Results: Prevention educators shared several limitations to existing efforts to address alcohol’s role in campus sexual assault that point to the importance of centering LGBTQ+ college and university students. Themes of those limitations included (1) hetero-cisnormativity; (2) stigmatization; and (3) representation.

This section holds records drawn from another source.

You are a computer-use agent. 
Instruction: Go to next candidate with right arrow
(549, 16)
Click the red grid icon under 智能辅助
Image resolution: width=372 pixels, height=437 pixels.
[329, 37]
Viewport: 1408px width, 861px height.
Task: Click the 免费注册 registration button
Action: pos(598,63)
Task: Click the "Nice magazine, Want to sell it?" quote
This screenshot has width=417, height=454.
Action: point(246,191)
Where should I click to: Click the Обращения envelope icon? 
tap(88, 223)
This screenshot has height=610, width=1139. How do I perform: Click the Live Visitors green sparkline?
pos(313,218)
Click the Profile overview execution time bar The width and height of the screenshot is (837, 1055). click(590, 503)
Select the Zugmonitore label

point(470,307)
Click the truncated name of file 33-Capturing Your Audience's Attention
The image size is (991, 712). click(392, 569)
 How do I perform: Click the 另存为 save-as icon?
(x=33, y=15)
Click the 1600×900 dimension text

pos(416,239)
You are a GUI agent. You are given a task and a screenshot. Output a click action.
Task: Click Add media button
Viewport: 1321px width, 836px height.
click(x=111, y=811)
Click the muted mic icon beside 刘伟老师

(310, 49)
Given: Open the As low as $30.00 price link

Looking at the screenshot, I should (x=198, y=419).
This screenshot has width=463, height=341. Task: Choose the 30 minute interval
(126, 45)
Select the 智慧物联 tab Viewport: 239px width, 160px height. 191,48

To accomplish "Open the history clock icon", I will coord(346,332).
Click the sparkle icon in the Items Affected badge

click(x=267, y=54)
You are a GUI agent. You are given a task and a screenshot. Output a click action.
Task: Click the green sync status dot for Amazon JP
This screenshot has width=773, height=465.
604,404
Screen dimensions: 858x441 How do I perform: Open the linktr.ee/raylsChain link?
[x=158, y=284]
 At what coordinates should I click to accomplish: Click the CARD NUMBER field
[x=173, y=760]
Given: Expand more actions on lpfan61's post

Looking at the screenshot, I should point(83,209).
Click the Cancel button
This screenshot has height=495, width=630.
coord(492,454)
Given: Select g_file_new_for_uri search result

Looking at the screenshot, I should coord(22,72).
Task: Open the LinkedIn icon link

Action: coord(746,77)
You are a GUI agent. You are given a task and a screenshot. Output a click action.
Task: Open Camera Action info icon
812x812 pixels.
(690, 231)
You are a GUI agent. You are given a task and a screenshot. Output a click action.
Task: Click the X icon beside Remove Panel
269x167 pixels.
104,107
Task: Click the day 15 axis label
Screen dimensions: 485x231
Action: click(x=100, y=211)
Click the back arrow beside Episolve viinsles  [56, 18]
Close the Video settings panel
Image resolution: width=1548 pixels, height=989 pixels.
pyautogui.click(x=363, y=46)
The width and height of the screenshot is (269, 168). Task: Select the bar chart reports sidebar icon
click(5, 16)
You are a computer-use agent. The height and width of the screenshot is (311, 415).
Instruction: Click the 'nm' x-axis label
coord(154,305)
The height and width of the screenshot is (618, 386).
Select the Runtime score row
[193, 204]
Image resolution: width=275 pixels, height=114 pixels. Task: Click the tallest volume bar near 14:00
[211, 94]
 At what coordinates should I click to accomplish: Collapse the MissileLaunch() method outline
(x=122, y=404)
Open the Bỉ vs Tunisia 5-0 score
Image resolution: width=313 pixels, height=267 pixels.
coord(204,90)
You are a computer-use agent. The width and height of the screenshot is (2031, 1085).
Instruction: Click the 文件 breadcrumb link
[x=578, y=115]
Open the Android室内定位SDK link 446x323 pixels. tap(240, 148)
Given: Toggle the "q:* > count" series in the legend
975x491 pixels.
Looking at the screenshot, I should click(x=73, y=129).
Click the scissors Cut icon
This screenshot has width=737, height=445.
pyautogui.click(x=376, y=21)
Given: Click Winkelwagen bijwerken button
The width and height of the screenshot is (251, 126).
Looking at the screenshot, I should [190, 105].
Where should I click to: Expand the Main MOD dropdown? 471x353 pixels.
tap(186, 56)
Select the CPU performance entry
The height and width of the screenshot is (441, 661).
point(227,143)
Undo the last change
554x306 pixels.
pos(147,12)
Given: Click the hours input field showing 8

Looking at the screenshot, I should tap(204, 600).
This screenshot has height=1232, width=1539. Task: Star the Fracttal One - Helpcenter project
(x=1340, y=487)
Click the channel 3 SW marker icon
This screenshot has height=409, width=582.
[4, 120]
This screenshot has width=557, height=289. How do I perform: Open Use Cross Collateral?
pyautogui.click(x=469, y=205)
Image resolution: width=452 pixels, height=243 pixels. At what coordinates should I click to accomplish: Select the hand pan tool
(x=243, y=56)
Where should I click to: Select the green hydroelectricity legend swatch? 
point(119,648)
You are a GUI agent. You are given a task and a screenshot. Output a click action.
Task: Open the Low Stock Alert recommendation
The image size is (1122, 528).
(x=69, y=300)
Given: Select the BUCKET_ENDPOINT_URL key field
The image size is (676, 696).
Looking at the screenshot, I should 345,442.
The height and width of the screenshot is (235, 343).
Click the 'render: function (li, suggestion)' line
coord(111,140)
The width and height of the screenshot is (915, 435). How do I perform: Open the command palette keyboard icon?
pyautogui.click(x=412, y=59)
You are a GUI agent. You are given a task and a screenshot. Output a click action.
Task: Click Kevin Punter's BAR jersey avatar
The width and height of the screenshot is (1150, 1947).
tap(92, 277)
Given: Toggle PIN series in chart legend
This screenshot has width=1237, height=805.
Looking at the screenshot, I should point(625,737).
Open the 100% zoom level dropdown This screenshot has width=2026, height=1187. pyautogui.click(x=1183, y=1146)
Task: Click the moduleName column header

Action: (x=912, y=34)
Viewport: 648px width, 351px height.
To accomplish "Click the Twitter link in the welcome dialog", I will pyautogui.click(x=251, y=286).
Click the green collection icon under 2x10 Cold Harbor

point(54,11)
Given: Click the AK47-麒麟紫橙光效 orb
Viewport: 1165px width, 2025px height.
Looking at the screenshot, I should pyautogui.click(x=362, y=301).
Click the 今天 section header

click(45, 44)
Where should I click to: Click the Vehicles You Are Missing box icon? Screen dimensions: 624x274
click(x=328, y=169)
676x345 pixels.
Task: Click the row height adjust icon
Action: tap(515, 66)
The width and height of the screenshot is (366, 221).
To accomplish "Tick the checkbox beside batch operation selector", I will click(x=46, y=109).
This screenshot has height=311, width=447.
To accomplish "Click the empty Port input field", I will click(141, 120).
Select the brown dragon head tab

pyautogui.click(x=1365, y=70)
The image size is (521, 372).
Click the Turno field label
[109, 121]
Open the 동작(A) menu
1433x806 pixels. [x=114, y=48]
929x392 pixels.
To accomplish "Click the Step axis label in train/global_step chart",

Subthemes that emerged were (1) cisnormative substance abuse prevention materials; (2) assumptions about masculinity and drinking; (3) stigma associated with using LGBTQ+-focused dating apps; (4) trepidation about entering LGBTQ+ spaces; (5) lack of LGBTQ+ representation in prevention programs; (6) lack of LGBTQ+ representation in media; and (7) tokenization of students holding multiple minoritized identities.

Conclusions and Implications: CSA and alcohol abuse prevention efforts should include both through targeted interventions for LGBTQ+ students and more LGBTQ+-affirming universal prevention efforts that center discussions of power, privilege, and oppression. Partnerships between CSA prevention educators, leaders of LGBTQ+ centers and spaces on and off campus, and LGBTQ+-focused media-makers would help to achieve these goals. Capacity building on LGBTQ+ issues for CSA prevention educators is also needed. Further implications for research, practice, and policy will be discussed.